(Stored entries)
--- START ---

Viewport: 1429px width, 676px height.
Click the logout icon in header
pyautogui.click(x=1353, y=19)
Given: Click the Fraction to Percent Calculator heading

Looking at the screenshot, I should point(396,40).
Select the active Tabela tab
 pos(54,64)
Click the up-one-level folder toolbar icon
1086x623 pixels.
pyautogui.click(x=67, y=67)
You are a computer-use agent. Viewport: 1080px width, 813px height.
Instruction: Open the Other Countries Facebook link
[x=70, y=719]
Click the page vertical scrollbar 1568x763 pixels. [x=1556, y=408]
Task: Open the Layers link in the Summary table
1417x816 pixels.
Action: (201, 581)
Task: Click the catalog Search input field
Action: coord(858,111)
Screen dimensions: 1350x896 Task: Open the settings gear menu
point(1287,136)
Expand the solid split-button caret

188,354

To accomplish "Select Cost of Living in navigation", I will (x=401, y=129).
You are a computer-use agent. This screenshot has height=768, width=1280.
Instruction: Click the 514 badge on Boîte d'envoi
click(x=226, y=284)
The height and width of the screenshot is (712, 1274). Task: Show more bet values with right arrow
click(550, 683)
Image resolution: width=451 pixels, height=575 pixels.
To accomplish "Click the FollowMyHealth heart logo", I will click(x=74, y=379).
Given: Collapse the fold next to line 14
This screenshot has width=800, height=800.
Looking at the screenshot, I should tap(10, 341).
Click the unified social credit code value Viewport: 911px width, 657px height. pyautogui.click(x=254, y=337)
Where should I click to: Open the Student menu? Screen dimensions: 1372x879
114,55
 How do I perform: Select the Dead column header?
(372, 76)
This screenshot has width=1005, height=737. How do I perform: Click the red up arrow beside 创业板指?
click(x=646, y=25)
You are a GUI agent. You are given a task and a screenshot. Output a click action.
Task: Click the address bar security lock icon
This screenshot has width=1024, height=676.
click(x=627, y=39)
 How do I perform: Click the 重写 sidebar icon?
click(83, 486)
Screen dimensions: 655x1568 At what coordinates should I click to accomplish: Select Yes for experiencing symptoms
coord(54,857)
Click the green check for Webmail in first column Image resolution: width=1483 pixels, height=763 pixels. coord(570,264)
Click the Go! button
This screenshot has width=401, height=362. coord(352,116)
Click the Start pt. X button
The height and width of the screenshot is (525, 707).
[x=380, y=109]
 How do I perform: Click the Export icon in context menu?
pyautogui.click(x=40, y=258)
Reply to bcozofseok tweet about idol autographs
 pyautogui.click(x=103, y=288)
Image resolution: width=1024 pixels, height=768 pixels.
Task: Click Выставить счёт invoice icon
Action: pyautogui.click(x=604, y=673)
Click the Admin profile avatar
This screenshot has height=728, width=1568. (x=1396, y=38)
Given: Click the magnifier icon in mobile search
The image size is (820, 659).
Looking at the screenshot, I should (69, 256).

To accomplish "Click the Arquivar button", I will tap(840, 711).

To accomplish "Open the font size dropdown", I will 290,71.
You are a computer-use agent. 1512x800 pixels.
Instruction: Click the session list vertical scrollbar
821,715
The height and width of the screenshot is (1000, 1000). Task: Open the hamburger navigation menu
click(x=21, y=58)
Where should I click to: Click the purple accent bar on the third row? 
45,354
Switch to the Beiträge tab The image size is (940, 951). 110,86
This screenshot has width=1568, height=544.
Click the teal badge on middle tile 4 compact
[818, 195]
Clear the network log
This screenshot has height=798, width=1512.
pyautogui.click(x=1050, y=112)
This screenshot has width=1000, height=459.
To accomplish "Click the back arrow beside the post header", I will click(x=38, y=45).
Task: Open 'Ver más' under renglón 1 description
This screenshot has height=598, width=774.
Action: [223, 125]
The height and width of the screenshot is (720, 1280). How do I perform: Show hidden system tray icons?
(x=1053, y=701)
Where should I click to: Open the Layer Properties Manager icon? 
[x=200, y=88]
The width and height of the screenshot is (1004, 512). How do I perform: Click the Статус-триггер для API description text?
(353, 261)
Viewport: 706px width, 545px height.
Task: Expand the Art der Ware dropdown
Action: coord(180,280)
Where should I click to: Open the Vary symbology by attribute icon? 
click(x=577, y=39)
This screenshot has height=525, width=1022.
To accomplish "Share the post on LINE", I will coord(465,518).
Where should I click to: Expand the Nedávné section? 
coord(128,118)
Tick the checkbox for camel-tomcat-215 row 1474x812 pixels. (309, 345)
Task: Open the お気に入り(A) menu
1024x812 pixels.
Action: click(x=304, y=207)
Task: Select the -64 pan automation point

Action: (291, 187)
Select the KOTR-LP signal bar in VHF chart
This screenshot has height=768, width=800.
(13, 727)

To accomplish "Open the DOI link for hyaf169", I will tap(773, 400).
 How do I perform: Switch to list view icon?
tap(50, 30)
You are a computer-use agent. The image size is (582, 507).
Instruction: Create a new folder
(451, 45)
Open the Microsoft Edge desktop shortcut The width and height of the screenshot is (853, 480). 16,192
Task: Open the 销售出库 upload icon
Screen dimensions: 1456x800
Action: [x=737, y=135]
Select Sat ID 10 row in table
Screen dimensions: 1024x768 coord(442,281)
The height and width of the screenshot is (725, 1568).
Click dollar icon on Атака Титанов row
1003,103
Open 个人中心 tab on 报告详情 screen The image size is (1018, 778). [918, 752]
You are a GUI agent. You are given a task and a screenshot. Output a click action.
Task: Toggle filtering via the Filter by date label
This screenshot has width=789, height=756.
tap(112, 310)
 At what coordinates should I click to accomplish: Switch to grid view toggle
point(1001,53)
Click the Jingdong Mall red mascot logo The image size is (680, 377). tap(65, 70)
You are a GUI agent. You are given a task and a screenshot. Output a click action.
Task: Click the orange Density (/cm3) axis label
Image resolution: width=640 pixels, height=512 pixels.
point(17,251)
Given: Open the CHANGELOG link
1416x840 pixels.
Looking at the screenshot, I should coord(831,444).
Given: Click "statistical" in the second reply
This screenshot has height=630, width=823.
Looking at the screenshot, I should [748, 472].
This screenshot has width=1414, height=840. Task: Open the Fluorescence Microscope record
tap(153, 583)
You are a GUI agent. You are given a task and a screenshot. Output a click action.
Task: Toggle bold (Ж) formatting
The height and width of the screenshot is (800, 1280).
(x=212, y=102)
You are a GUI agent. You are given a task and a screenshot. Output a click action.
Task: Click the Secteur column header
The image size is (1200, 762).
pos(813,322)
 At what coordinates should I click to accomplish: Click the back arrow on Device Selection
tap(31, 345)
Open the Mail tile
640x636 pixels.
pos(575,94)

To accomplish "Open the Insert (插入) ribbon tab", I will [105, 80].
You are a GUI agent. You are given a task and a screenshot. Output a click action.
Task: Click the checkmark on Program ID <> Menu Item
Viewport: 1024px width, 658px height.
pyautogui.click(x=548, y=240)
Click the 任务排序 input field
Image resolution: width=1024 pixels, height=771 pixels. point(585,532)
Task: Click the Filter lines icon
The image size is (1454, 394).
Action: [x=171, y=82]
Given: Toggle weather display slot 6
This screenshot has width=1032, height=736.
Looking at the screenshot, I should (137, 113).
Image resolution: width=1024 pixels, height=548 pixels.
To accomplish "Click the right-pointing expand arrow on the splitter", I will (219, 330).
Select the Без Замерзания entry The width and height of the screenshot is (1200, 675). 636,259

--- END ---

Write out every record exactly as it appears above.

Viewport: 1429px width, 676px height.
Click the logout icon in header
pyautogui.click(x=1353, y=19)
Given: Click the Fraction to Percent Calculator heading

Looking at the screenshot, I should point(396,40).
Select the active Tabela tab
 pos(54,64)
Click the up-one-level folder toolbar icon
1086x623 pixels.
pyautogui.click(x=67, y=67)
You are a computer-use agent. Viewport: 1080px width, 813px height.
Instruction: Open the Other Countries Facebook link
[x=70, y=719]
Click the page vertical scrollbar 1568x763 pixels. [x=1556, y=408]
Task: Open the Layers link in the Summary table
1417x816 pixels.
Action: (201, 581)
Task: Click the catalog Search input field
Action: coord(858,111)
Screen dimensions: 1350x896 Task: Open the settings gear menu
point(1287,136)
Expand the solid split-button caret

188,354

To accomplish "Select Cost of Living in navigation", I will (x=401, y=129).
You are a computer-use agent. This screenshot has height=768, width=1280.
Instruction: Click the 514 badge on Boîte d'envoi
click(x=226, y=284)
The height and width of the screenshot is (712, 1274). Task: Show more bet values with right arrow
click(550, 683)
Image resolution: width=451 pixels, height=575 pixels.
To accomplish "Click the FollowMyHealth heart logo", I will click(x=74, y=379).
Given: Collapse the fold next to line 14
This screenshot has width=800, height=800.
Looking at the screenshot, I should tap(10, 341).
Click the unified social credit code value Viewport: 911px width, 657px height. pyautogui.click(x=254, y=337)
Where should I click to: Open the Student menu? Screen dimensions: 1372x879
114,55
 How do I perform: Select the Dead column header?
(372, 76)
This screenshot has width=1005, height=737. How do I perform: Click the red up arrow beside 创业板指?
click(x=646, y=25)
You are a GUI agent. You are given a task and a screenshot. Output a click action.
Task: Click the address bar security lock icon
This screenshot has width=1024, height=676.
click(x=627, y=39)
 How do I perform: Click the 重写 sidebar icon?
click(83, 486)
Screen dimensions: 655x1568 At what coordinates should I click to accomplish: Select Yes for experiencing symptoms
coord(54,857)
Click the green check for Webmail in first column Image resolution: width=1483 pixels, height=763 pixels. coord(570,264)
Click the Go! button
This screenshot has width=401, height=362. coord(352,116)
Click the Start pt. X button
The height and width of the screenshot is (525, 707).
[x=380, y=109]
 How do I perform: Click the Export icon in context menu?
pyautogui.click(x=40, y=258)
Reply to bcozofseok tweet about idol autographs
 pyautogui.click(x=103, y=288)
Image resolution: width=1024 pixels, height=768 pixels.
Task: Click Выставить счёт invoice icon
Action: pyautogui.click(x=604, y=673)
Click the Admin profile avatar
This screenshot has height=728, width=1568. (x=1396, y=38)
Given: Click the magnifier icon in mobile search
The image size is (820, 659).
Looking at the screenshot, I should (69, 256).

To accomplish "Click the Arquivar button", I will tap(840, 711).

To accomplish "Open the font size dropdown", I will 290,71.
You are a computer-use agent. 1512x800 pixels.
Instruction: Click the session list vertical scrollbar
821,715
The height and width of the screenshot is (1000, 1000). Task: Open the hamburger navigation menu
click(x=21, y=58)
Where should I click to: Click the purple accent bar on the third row? 
45,354
Switch to the Beiträge tab The image size is (940, 951). 110,86
This screenshot has width=1568, height=544.
Click the teal badge on middle tile 4 compact
[818, 195]
Clear the network log
This screenshot has height=798, width=1512.
pyautogui.click(x=1050, y=112)
This screenshot has width=1000, height=459.
To accomplish "Click the back arrow beside the post header", I will click(x=38, y=45).
Task: Open 'Ver más' under renglón 1 description
This screenshot has height=598, width=774.
Action: [223, 125]
The height and width of the screenshot is (720, 1280). How do I perform: Show hidden system tray icons?
(x=1053, y=701)
Where should I click to: Open the Layer Properties Manager icon? 
[x=200, y=88]
The width and height of the screenshot is (1004, 512). How do I perform: Click the Статус-триггер для API description text?
(353, 261)
Viewport: 706px width, 545px height.
Task: Expand the Art der Ware dropdown
Action: coord(180,280)
Where should I click to: Open the Vary symbology by attribute icon? 
click(x=577, y=39)
This screenshot has height=525, width=1022.
To accomplish "Share the post on LINE", I will coord(465,518).
Where should I click to: Expand the Nedávné section? 
coord(128,118)
Tick the checkbox for camel-tomcat-215 row 1474x812 pixels. (309, 345)
Task: Open the お気に入り(A) menu
1024x812 pixels.
Action: click(x=304, y=207)
Task: Select the -64 pan automation point

Action: (291, 187)
Select the KOTR-LP signal bar in VHF chart
This screenshot has height=768, width=800.
(13, 727)

To accomplish "Open the DOI link for hyaf169", I will tap(773, 400).
 How do I perform: Switch to list view icon?
tap(50, 30)
You are a computer-use agent. The image size is (582, 507).
Instruction: Create a new folder
(451, 45)
Open the Microsoft Edge desktop shortcut The width and height of the screenshot is (853, 480). 16,192
Task: Open the 销售出库 upload icon
Screen dimensions: 1456x800
Action: [x=737, y=135]
Select Sat ID 10 row in table
Screen dimensions: 1024x768 coord(442,281)
The height and width of the screenshot is (725, 1568).
Click dollar icon on Атака Титанов row
1003,103
Open 个人中心 tab on 报告详情 screen The image size is (1018, 778). [918, 752]
You are a GUI agent. You are given a task and a screenshot. Output a click action.
Task: Toggle filtering via the Filter by date label
This screenshot has width=789, height=756.
tap(112, 310)
 At what coordinates should I click to accomplish: Switch to grid view toggle
point(1001,53)
Click the Jingdong Mall red mascot logo The image size is (680, 377). tap(65, 70)
You are a GUI agent. You are given a task and a screenshot. Output a click action.
Task: Click the orange Density (/cm3) axis label
Image resolution: width=640 pixels, height=512 pixels.
point(17,251)
Given: Open the CHANGELOG link
1416x840 pixels.
Looking at the screenshot, I should coord(831,444).
Given: Click "statistical" in the second reply
This screenshot has height=630, width=823.
Looking at the screenshot, I should [748, 472].
This screenshot has width=1414, height=840. Task: Open the Fluorescence Microscope record
tap(153, 583)
You are a GUI agent. You are given a task and a screenshot. Output a click action.
Task: Toggle bold (Ж) formatting
The height and width of the screenshot is (800, 1280).
(x=212, y=102)
You are a GUI agent. You are given a task and a screenshot. Output a click action.
Task: Click the Secteur column header
The image size is (1200, 762).
pos(813,322)
 At what coordinates should I click to accomplish: Click the back arrow on Device Selection
tap(31, 345)
Open the Mail tile
640x636 pixels.
pos(575,94)

To accomplish "Open the Insert (插入) ribbon tab", I will [105, 80].
You are a GUI agent. You are given a task and a screenshot. Output a click action.
Task: Click the checkmark on Program ID <> Menu Item
Viewport: 1024px width, 658px height.
pyautogui.click(x=548, y=240)
Click the 任务排序 input field
Image resolution: width=1024 pixels, height=771 pixels. point(585,532)
Task: Click the Filter lines icon
The image size is (1454, 394).
Action: [x=171, y=82]
Given: Toggle weather display slot 6
This screenshot has width=1032, height=736.
Looking at the screenshot, I should (137, 113).
Image resolution: width=1024 pixels, height=548 pixels.
To accomplish "Click the right-pointing expand arrow on the splitter", I will (219, 330).
Select the Без Замерзания entry The width and height of the screenshot is (1200, 675). 636,259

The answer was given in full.